A Challenge to Innovators—and to Investors

The number and variety of potentially life-changing health innovations that appear every year are truly inspiring. For that very reason, many innovative projects receive ample support in their early stages—support that takes the form of university programs, business plan competitions, and seed grants. But the vast majority of these projects eventually get stuck. Some of the attrition is natural and appropriate, but many remarkable inventions do not reach the people they are trying to serve because entrepreneurs struggle with the challenges that we have described here, or because investors are unwilling to direct necessary resources to them.

For entrepreneurs, awareness of the challenges faced by health innovators who came before them is critically important. So too is a clear understanding of the time that it takes for a great idea to become a widely accepted solution. “Everyone is excited about innovations that address global health issues,” says Jane Chen, a cofounder of Embrace, a social enterprise that markets a low-cost infant warmer for use in treating low birth-weight babies. “But no one tells you that it will likely take at least 7 to 10 years to bring even the most well-designed product to scale.”
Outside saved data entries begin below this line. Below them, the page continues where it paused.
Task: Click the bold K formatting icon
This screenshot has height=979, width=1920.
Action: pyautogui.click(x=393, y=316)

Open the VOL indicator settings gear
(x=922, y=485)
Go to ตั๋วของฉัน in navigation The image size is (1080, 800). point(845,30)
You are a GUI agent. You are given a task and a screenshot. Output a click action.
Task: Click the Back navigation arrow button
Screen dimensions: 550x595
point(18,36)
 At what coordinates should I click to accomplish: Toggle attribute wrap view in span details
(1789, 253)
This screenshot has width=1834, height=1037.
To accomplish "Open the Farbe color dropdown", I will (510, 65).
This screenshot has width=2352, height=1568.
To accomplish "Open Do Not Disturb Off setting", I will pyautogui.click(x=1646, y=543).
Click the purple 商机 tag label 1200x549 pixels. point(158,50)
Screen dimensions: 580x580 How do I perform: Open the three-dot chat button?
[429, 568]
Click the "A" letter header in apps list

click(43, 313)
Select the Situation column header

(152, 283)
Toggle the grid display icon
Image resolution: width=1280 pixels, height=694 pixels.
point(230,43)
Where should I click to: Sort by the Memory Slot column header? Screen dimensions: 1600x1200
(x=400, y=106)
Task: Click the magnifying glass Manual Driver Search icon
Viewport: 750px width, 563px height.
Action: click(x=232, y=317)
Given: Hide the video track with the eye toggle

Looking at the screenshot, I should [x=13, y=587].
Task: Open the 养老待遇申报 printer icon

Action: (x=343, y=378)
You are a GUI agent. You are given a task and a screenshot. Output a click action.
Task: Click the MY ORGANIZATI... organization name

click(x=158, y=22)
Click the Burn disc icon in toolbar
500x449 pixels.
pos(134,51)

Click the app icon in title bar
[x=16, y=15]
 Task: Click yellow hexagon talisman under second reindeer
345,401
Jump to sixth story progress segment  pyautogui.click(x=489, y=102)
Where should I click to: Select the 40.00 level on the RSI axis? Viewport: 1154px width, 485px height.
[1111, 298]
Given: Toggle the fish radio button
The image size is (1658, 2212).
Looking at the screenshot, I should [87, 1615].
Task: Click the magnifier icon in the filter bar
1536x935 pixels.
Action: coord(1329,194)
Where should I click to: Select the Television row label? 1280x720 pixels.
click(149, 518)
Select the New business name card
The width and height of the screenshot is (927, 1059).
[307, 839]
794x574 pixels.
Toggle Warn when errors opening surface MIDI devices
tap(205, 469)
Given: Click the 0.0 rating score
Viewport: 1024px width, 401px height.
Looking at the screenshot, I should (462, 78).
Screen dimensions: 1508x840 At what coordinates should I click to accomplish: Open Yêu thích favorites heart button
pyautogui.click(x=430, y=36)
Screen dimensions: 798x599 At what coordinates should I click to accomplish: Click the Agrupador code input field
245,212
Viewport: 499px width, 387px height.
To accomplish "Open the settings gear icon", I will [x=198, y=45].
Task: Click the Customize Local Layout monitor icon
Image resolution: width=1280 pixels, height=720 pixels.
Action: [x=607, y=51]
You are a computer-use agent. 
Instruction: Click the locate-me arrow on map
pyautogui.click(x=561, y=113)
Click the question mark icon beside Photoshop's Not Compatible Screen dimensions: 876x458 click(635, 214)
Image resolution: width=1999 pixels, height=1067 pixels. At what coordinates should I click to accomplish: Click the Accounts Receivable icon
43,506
Investors, both philanthropic and commercial, must also understand the level of commitment that is necessary to provide global health innovations with a realistic chance of success. They must be willing to offer enough resources over a long enough time period for innovative projects to survive beyond the prototype and pilot stages. Enabling an innovation to become sustainable and to achieve a large scale requires investors to reset their expectations and their investment policies. It means moving away from small, short-term grants and toward multi-year commitments. “The early years of any enterprise are all about R&D and learning,” says Hattendorf. “Investors need to look to the fundamentals: Is the product or service still one that has high social impact potential? Is the management team rising to meet the challenge? One-time grants or prizes are helpful, but what really builds a company is the time and capital to learn, iterate, and settle into the right product-market fit.”

Despite a wide array of serious challenges—or perhaps because of them—there is a growing community of entrepreneurs and investors who are passionate about overcoming critical global health challenges. Passion is not enough, however. Projects that aim to bring health-care interventions to resource-constrained regions of the world are exciting, but they will founder if entrepreneurs and investors fail to surmount the obstacles that stand between an idea and its implementation.